THE PROBLEM> Go through the lines below and repeat each one exactly, skipping pictures.

EXTRACTED ENTRIES>
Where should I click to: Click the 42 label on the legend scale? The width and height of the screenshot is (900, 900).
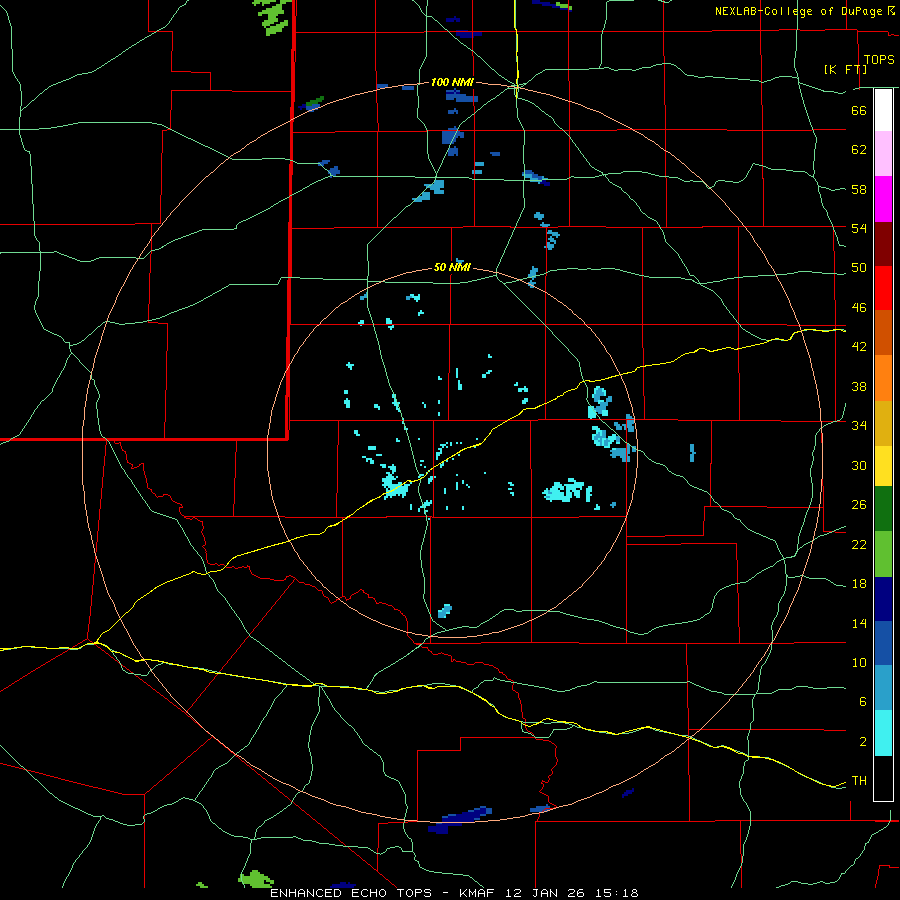(x=858, y=346)
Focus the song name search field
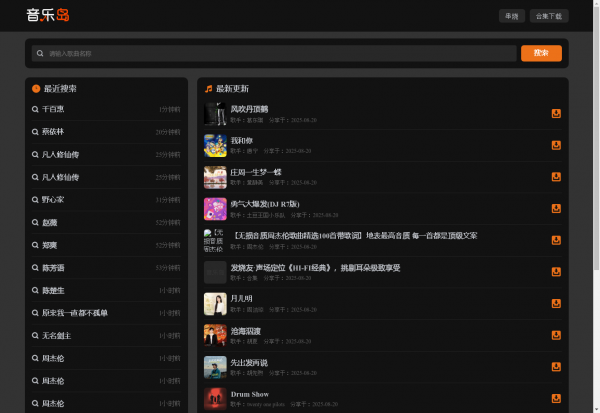The height and width of the screenshot is (413, 600). coord(275,53)
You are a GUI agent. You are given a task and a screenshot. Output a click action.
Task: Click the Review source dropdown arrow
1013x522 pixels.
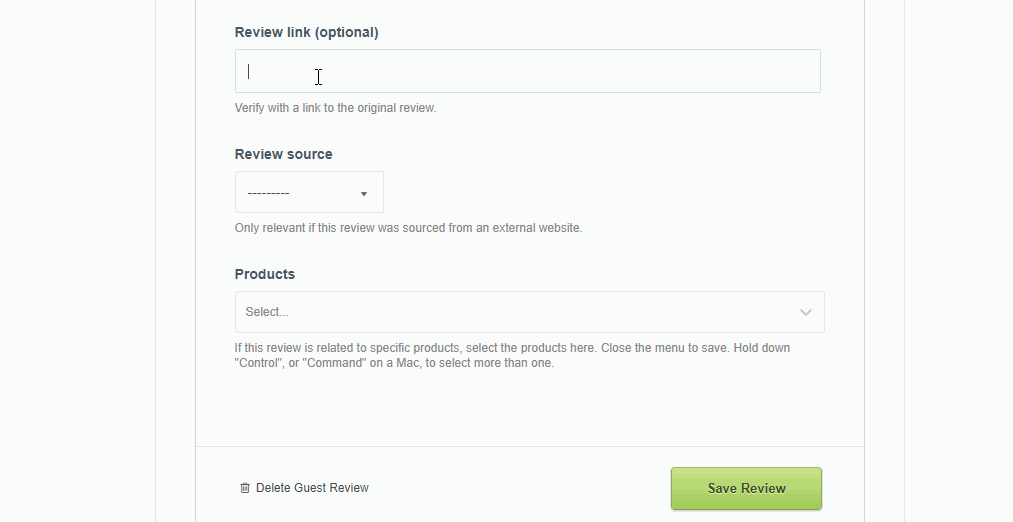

TASK RESULT>
Where should I click to: Click the 42 label on the legend scale? The width and height of the screenshot is (900, 900).
(x=858, y=346)
Focus the song name search field
The height and width of the screenshot is (413, 600). coord(275,53)
You are a GUI agent. You are given a task and a screenshot. Output a click action.
Task: Click the Review source dropdown arrow
1013x522 pixels.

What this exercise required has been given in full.